ZZZZZ・・・・・・今のオレは速攻で熟睡かっ飛ぶことが出来るぜ。
『エルウィン!原因がわかった。直したぞ。もう一度、動作チェックだ』
うわあ!ビックリした。折角、眠れる所だったのに。
「わーたよ。親爺!行くぞ。スイッチON!」
『OK!グリーンだ。じゃあ、スイッチOFF』
「行くぞ、スイッチOFF」
『ようし、OKだ。展開装置の動作は完璧だ』
クルト親爺・・・・・・やっとアーリャにドラッグ・シュートを取り付けたか・・・・・・じゃあ、最後の仕上げだ。
「親爺!これからアーリャを飛ばして、最後の動作確認をする。飛行中にちゃんと動作するか、実際に開いて確認するぜ」
『エルウィン、飛ぶのか?お前も寝て無いだろう。大丈夫か?』
「マリオンには完璧な状態のアーリャを渡したい。フレイヤ・ゼロ・ワン、出る!」
『わかった。エルウィン、頼むぞ!総員退避!アーリャを出すぞ!』
オレは副操縦席に深く腰掛け、シートベルトを締めた。軍手を両手に装着してエンジンスタートのチェックを始めた。
「マリオン、ドラッグ・シュートは開いているわ。ハード・ランディングに気を付けて!」
「了解です。アンチ・スキッド、スラスト・リバーサー!」
「コピー、スラスト・リバーサー。推力一〇〇パーセント!」
私は両足で思いっきり、ラダー・ペダルを踏み込んだ。機体の車輪にブレーキが掛かる。
「速度、八〇、六〇、四〇・・・・・・」
ソフィさんが対気速度を読み上げてくれている。私は速度計を見る余裕が全く無い。大雨の中、ワイパーで時折見え隠れする滑走路の終端に注意を注いでしまう。
「止まって!」
「三〇、推力IDOLへ、速度一〇、ゼロ・・・・・・停止」
シミュレーターの映像も止まっていた。改めて見た対気速度計はゼロを示している。
「止まったわ、マリオン!」
「止まりました・・・・・・」
「やったわね」
「やりました、私・・・・・・やったー!」
私とソフィさんはハイタッチして喜び合った。
「でも凄いわね、マリオン。この濡れた路面状況で、七〇〇メートルで停止するなんて」
「ハイ、もう何でも、どんな天気でも来やがれ!って感じです」
「そうね、ドラッグ・シュート開くタイミングも掴めたわ」
「有難う御座います。ソフィさんのお陰です」
「そんな事ないわ。マリオンの実力よ。それと、ドラック・シュートを考えたシュレディンガーさんのアイデアが成功させたのよ」
「ハイ、自信が付きました」
自惚れる訳じゃないけど、今は自信を持ってエルベ空港へ着陸できる。どんな天候だって。

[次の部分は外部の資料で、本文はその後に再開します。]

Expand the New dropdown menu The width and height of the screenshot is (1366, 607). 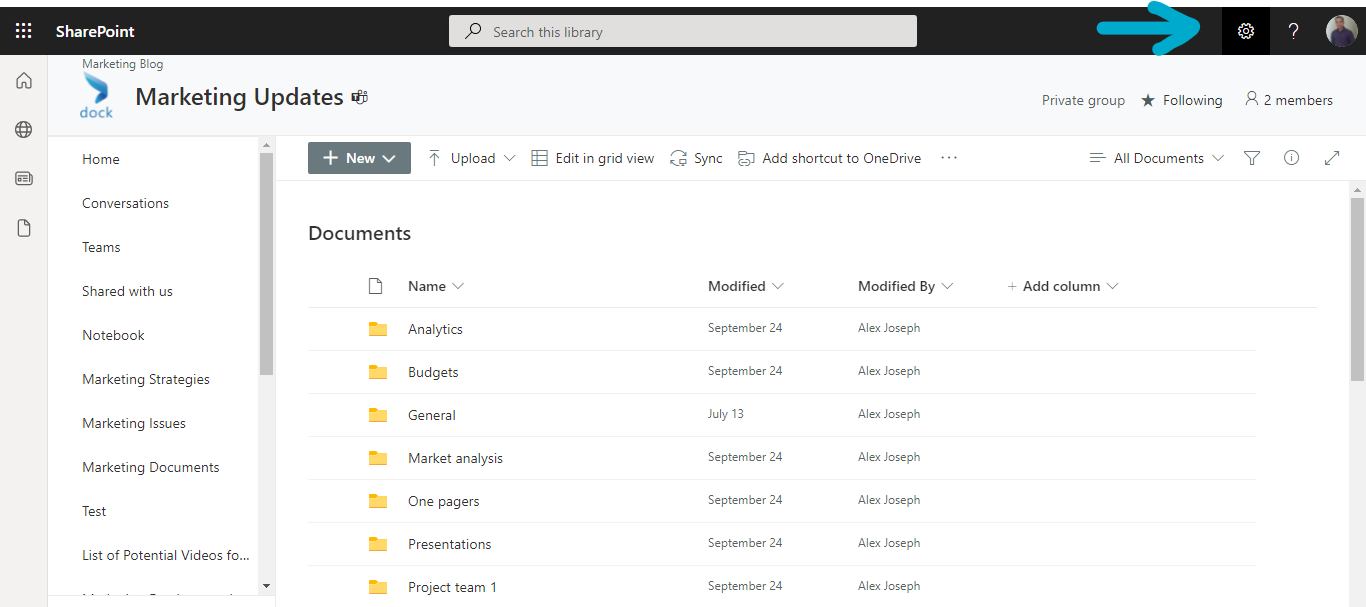(359, 157)
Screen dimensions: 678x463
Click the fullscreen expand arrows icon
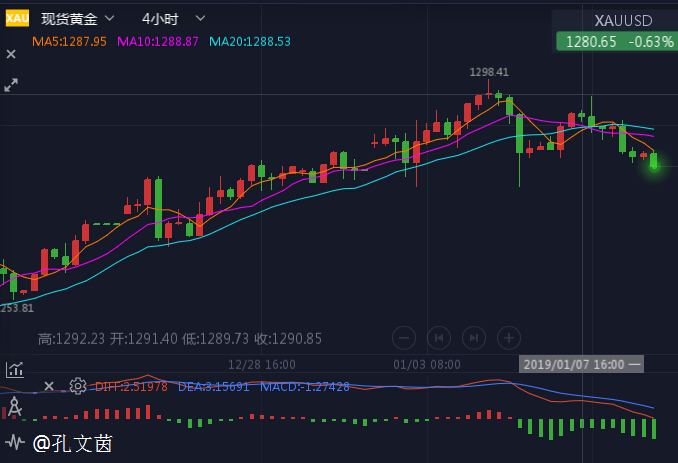point(11,85)
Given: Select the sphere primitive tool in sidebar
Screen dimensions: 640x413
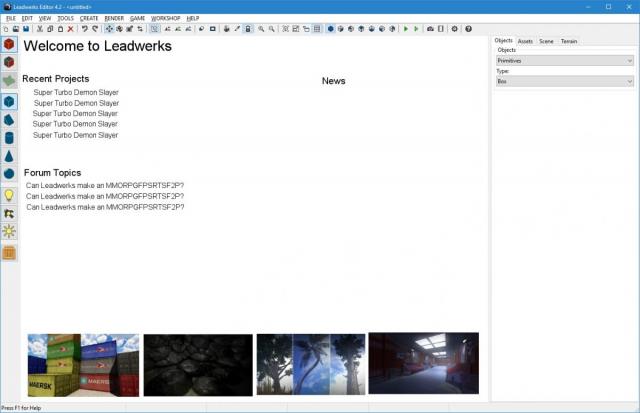Looking at the screenshot, I should point(9,174).
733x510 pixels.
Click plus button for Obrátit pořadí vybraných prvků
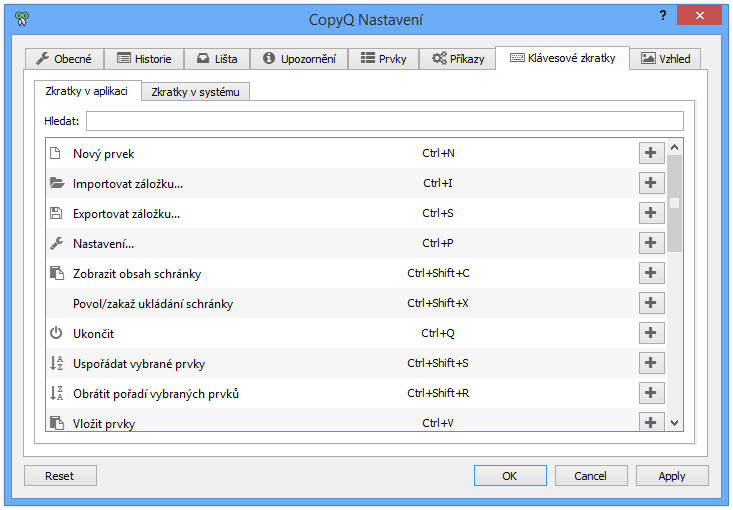[x=651, y=393]
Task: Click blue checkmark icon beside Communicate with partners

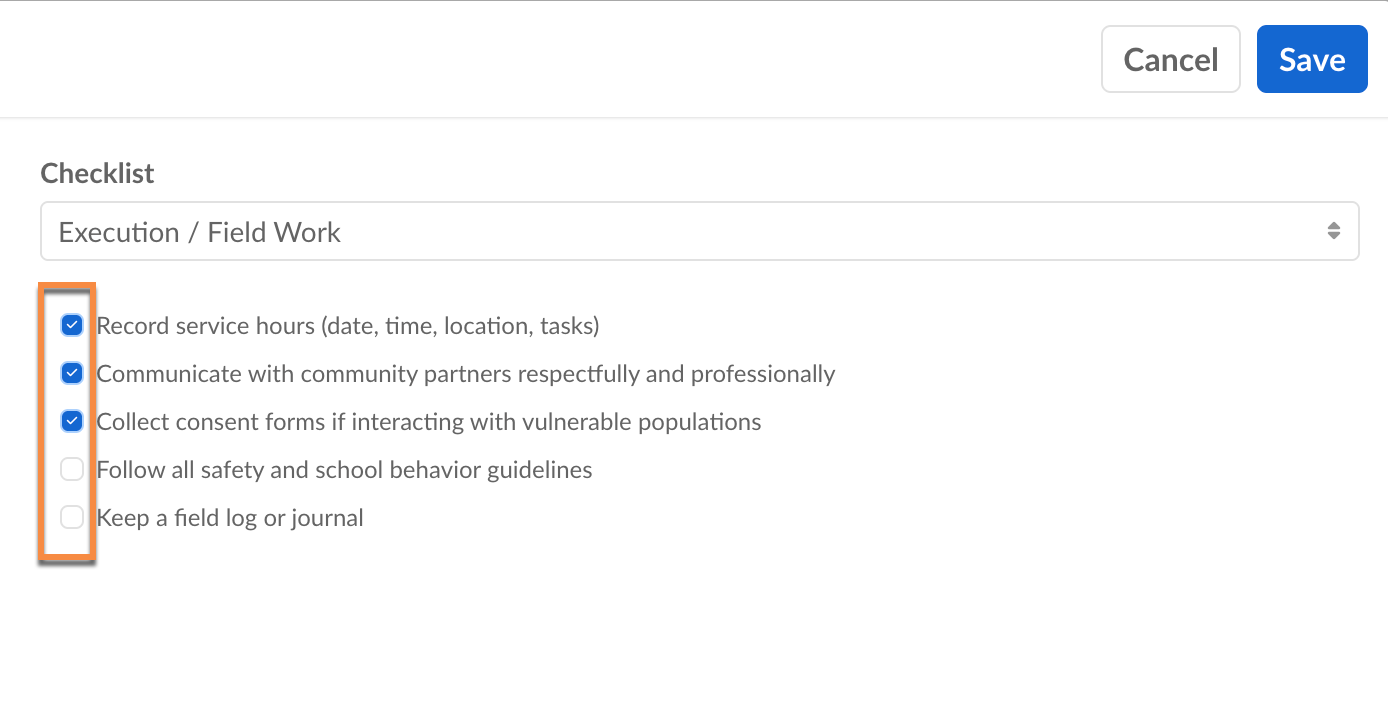Action: [72, 373]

「じゃあ、マリオン。ここから先は、失敗した時の訓練よ。安全に着陸履行できるよう、ドラッグ・シュートを切り離すタイミングを確認するのよ」
「わかりました。世の中に一〇〇パーセント大丈夫はありえないですもんね」
私達は再びシミュレーター訓練を開始した。今度は《失敗しても、事故にはしない》訓練。これも大事な訓練だから。